아래 목록에서 "Click the bold subtotal amount $79.96"이 들어 있는 줄에서 시작해 "Task: Click the gear"이 들어 있는 줄에서 끝나는 부분을 추출하여 한 글자도 바꾸지 말고 다시 적으시오. 시작 줄과 끝 줄도 포함한다.

■ 과제 자료

▼▼▼

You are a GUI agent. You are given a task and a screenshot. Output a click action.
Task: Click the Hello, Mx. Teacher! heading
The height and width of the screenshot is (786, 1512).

▲▲▲
▼▼▼

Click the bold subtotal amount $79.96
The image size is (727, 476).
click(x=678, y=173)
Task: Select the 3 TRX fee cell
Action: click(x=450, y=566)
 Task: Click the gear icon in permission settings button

▲▲▲
▼▼▼

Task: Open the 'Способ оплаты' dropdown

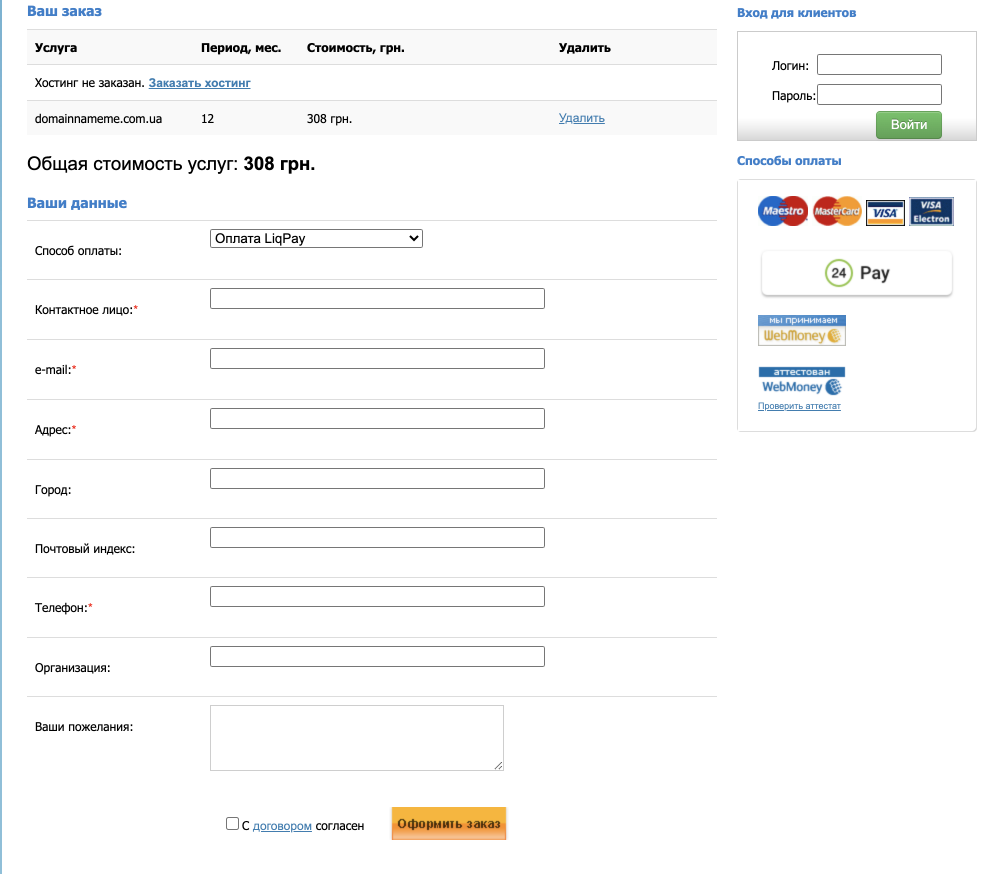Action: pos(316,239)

▲▲▲

■ 문제의 답
Click the bold subtotal amount $79.96
The image size is (727, 476).
click(x=678, y=173)
Task: Select the 3 TRX fee cell
Action: click(x=450, y=566)
 Task: Click the gear icon in permission settings button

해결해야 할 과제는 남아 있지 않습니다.